U.S. District Judge Richard Leon offered no reason for his decision.
The Justice Department has been seeking to enter into the record a series of documents made by DirecTV in FCC filings about other mergers, in which the company seemingly validates the government’s argument that vertically integrated transactions can be anticompetitive.
In its original complaint seeking to block the merger, the DOJ noted that DirecTV has warned that vertically integrated companies can “much more credibly threaten to withhold programming from rival” distributors and “use such threats to demand higher prices and more favorable terms.”
DirecTV claimed that the DOJ’s “real motivation” for naming it as a defendant was to “bolster the government’s ability to seek the admission of hearsay statements made by DirecTV before AT&T acquired DirecTV in 2015, such as statements made about the Comcast-NBCU transaction as far back as 2010. Those statements, however, are inadmissible against AT&T and Time Warner, the only proper parties to this action.”
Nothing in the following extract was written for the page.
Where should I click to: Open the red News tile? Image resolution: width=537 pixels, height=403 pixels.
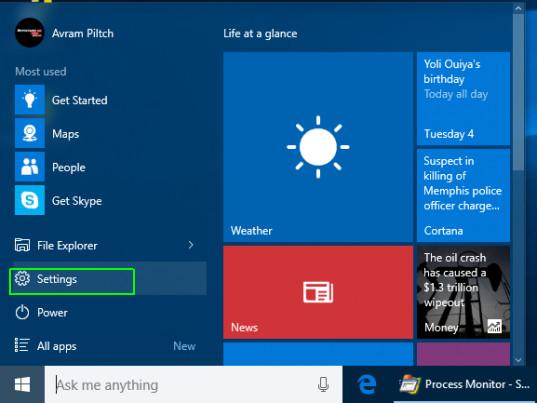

The Justice Department, however, said that such statements could be entered into evidence regardless of whether DirecTV was a named defendant. It contended that the government “has presented evidence that DirecTV’s combination with Time Warner is the principal source of anticompetitive harm arising out of the challenged transaction. Put another way, but for AT&T’s ownership of DirecTV, the United States would not have brought this case.”
On Thursday, the DOJ attempted to enter a binder of AT&T and DirecTV documents into evidence, including past filings with the FCC, but the companies raised objections. Leon asked that the DOJ pare down the material before he makes a ruling.
Closing arguments in the case are scheduled for Monday.